经RT-qPCR验证后进一步对共有差异lncRNA和mRNA进行功能注释,发现与繁殖相关的共有差异lncRNA主要注释到受精、卵母细胞成熟、配子发生等条目,富集到PI3K-Akt、Wnt等已被证实与繁殖相关的通路中,并构建了lncRNA-mRNA互作网路图,这为后续深入探究绵羊繁殖力调控机制提供参考。其中,MSTRG.62667.21、MSTRG.64407.1等多个差异lncRNA均靶向Wnt通路相关基因,这与前人的研究结果一致［29］,提示lncRNA可能通过调控Wnt通路关键基因来影响绵羊繁殖力。同时,本研究筛选获得9个(HOXA10、MMP2、CHAD等)与繁殖相关的共有DEG,HOXA10基因被认为是子宫内膜容受性的关键调控因子［30］,CHAD蛋白也在小鼠胚胎和卵巢中较高表达［31］。在不同绵羊品种卵巢组织中均存在显著差异,表明这些DEG可能在绵羊卵巢的分子调控机制中发挥重要作用。此外,在MonvsHBB组中,筛选到GDF9、FSTL3、FZD7等与繁殖相关的特有DEG,GDF9已被证实与绵羊繁殖力相关［6］,FSTL3基因可以通过降低绵羊孕激素水平,调节绵羊的发情周期［32］。
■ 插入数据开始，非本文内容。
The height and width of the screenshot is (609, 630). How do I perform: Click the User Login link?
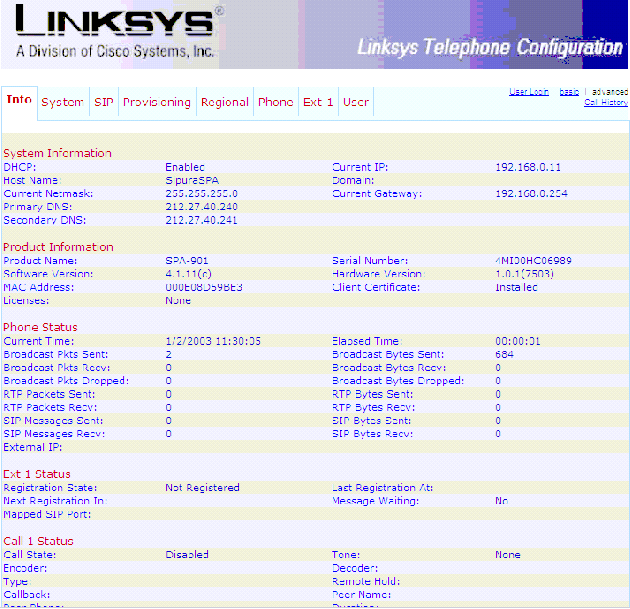click(x=529, y=92)
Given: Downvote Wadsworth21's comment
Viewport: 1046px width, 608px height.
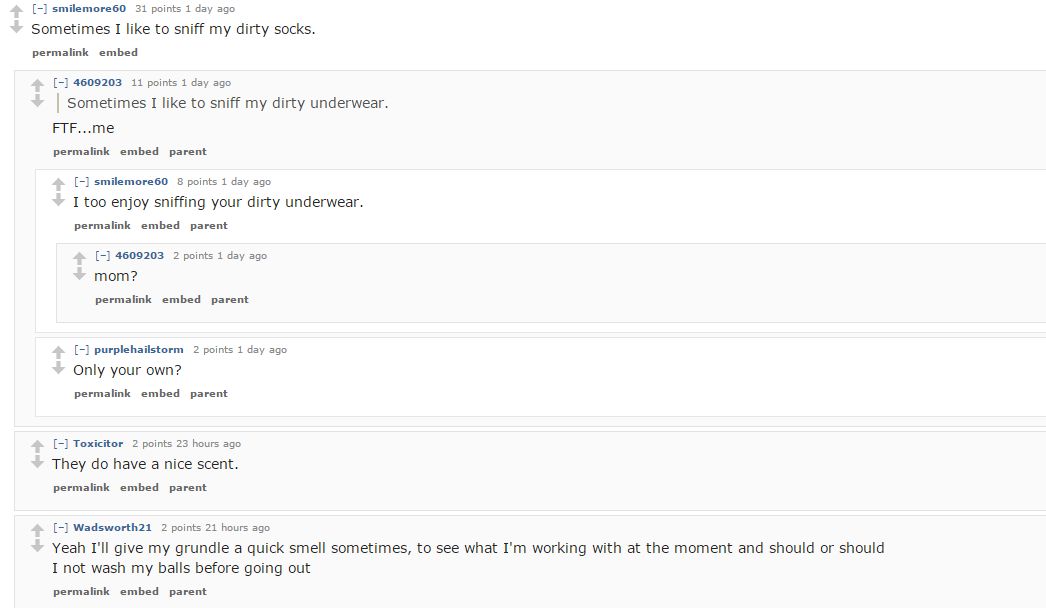Looking at the screenshot, I should point(37,546).

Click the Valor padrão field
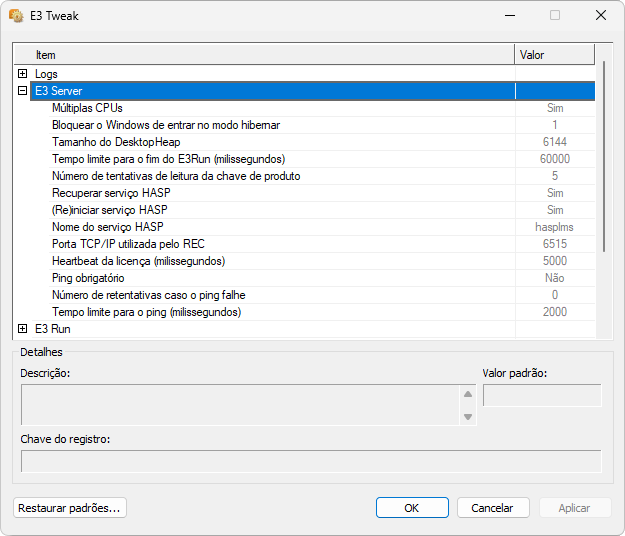click(542, 396)
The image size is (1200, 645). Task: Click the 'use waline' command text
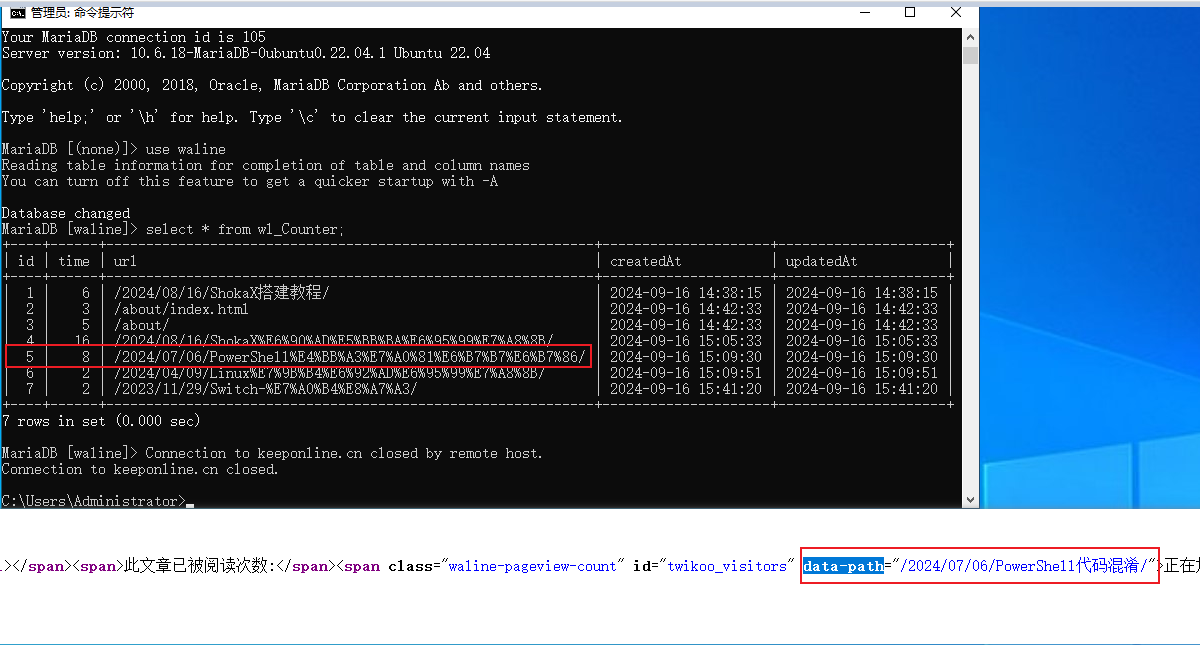[x=186, y=149]
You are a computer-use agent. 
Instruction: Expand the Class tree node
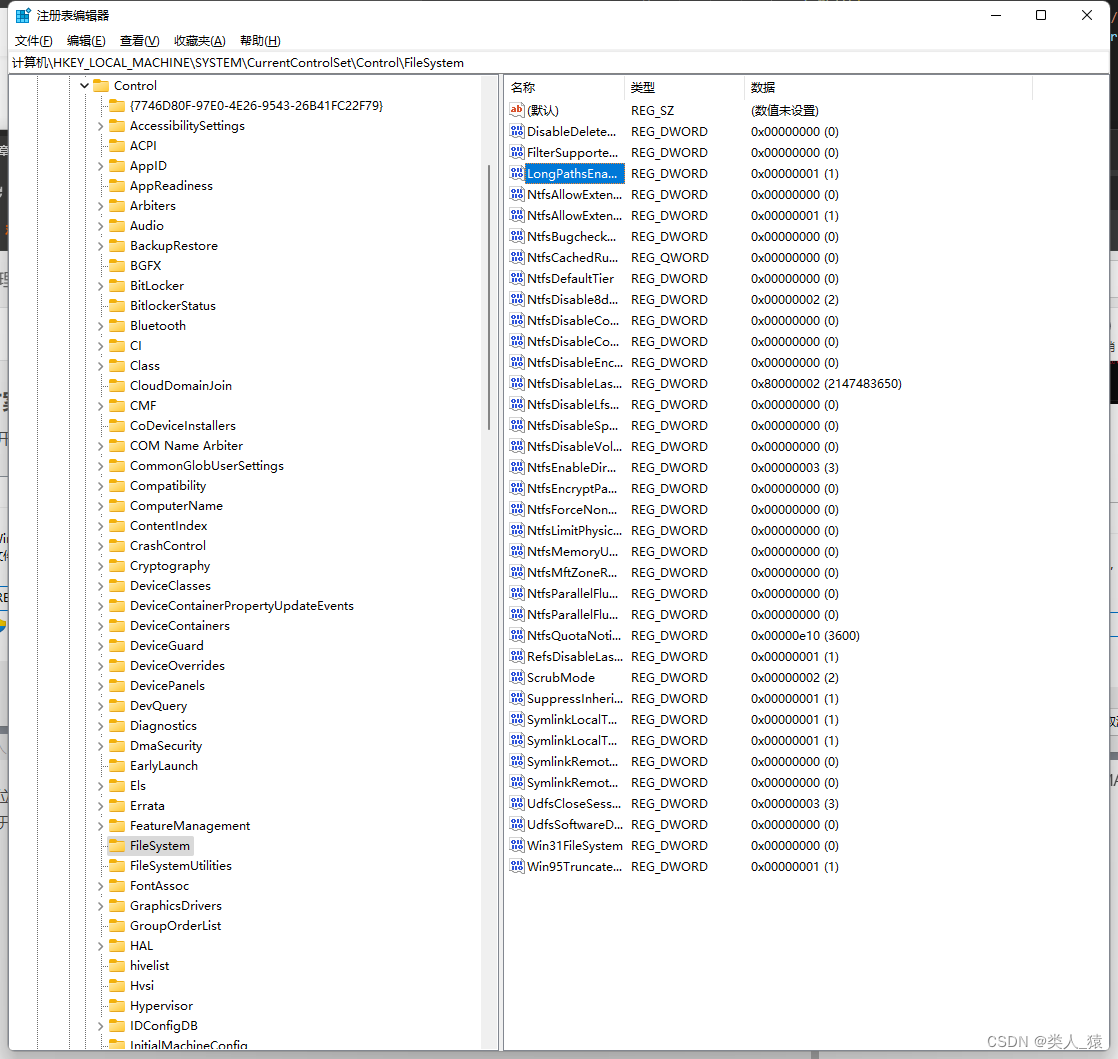pos(100,365)
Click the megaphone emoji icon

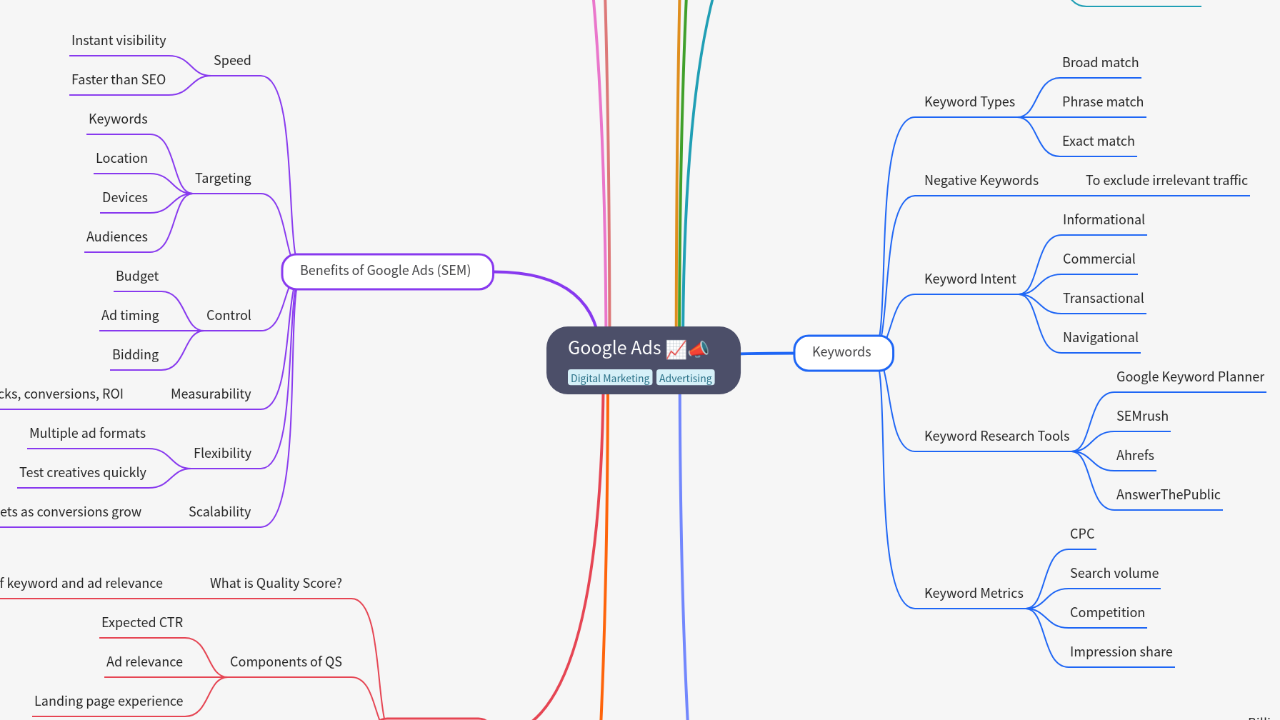click(699, 348)
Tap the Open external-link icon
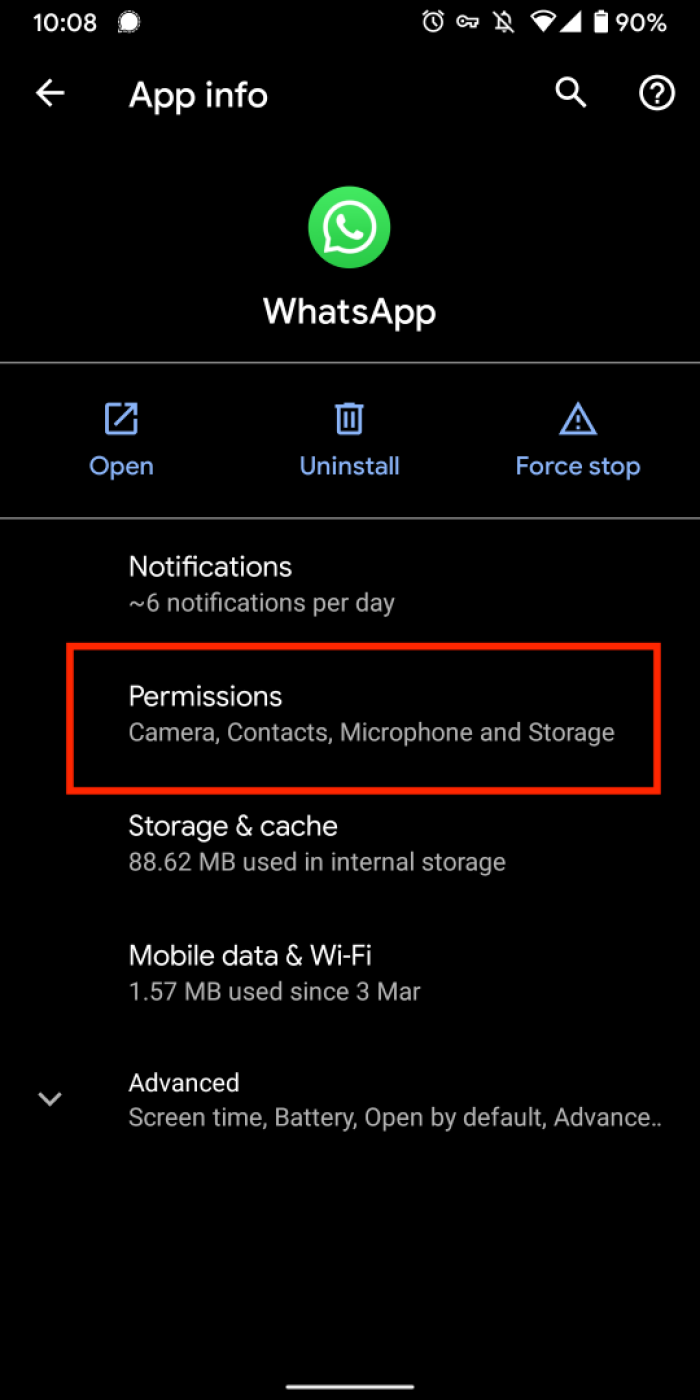The width and height of the screenshot is (700, 1400). 120,419
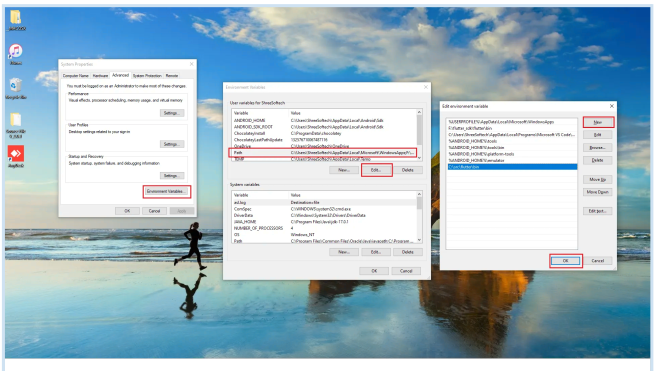Viewport: 656px width, 371px height.
Task: Switch to the Hardware tab
Action: (100, 76)
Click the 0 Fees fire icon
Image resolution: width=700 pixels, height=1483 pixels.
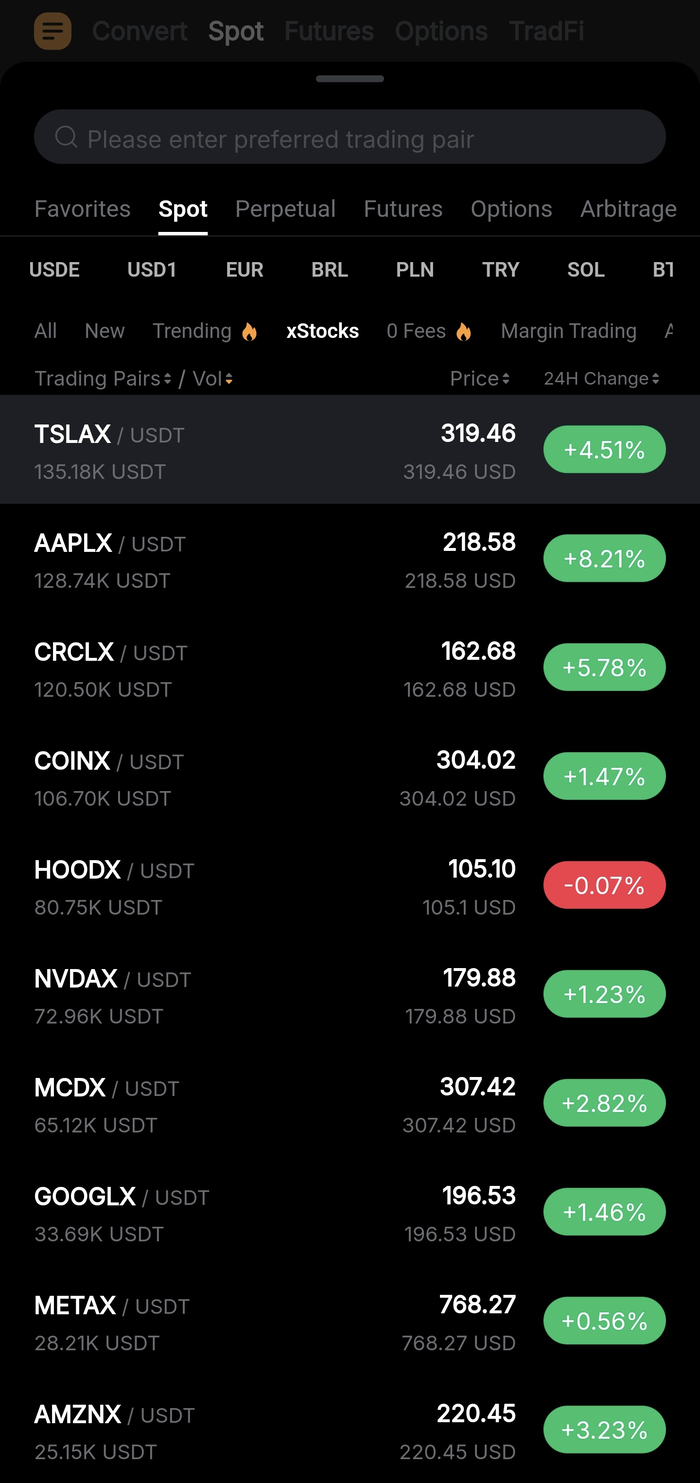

以上研究表明,lncRNA和mRNA可能参与绵羊繁殖力的调控过程,但具体机制有待揭示。

如上所述,在各差异分组中,Wnt信号通路关键基因MMP2及相关lncRNA的表达水平存在显著差异。MMP2蛋白能够降解Ⅳ型胶原蛋白促使卵泡形态发生改变,对哺乳动物卵泡发育发挥重要作用［33］。本研究结果表明,MMP2蛋白在湖羊垂体、卵巢和子宫组织中均检测到阳性信号,在蒙古羊和湖羊的卵巢组织中呈现高表达状态,提示MMP2基因可能参与绵羊繁殖调控过程。有学者认为MMP2的高表达可能是卵泡闭锁的标志,参与优势卵泡的选择［34］,这在一定程度上解释了本试验中低繁蒙古羊卵巢中MMP2表达量高于高繁湖羊的原因,但具体机制仍需进一步验证。

另外,FSH和LH是主导卵泡发育的2种主要激素。初情期后,FSH和LH对卵泡发育起主要调节作用,且二者相互协调,刺激卵泡成熟与排卵。由于多胎性与卵泡发育关系密切,且与排卵优势卵泡数量直接相关,因此,FSH与LH含量与绵羊的产羔性状存在一定的相关性。本课题组前期研究发现,高繁湖羊中LH水平显著高于低繁湖羊［35］。与此类似,不同绵羊品种中,发情期单羔美利奴羊中FSH和LH含量均显著低于多羔湖羊［36］,这在一定程度上验证了本研究中湖羊血清中FSH和LH含量显著高于蒙古羊的结论。但也有研究者认为这是高繁绵羊卵巢卵泡对FSH和LH的灵敏度更高造成的结果［37］。

综上,本试验绘制了不同绵羊品种卵巢组织中差异lncRNA和mRNA表达图谱,筛选到与繁殖相关的lncRNA和mRNA,探究候选基因MMP2在不同组织中的表达差异,并初步确定MMP2蛋白的表达定位,为后续揭示lncRNA参与绵羊繁殖力的调控机制奠定基础。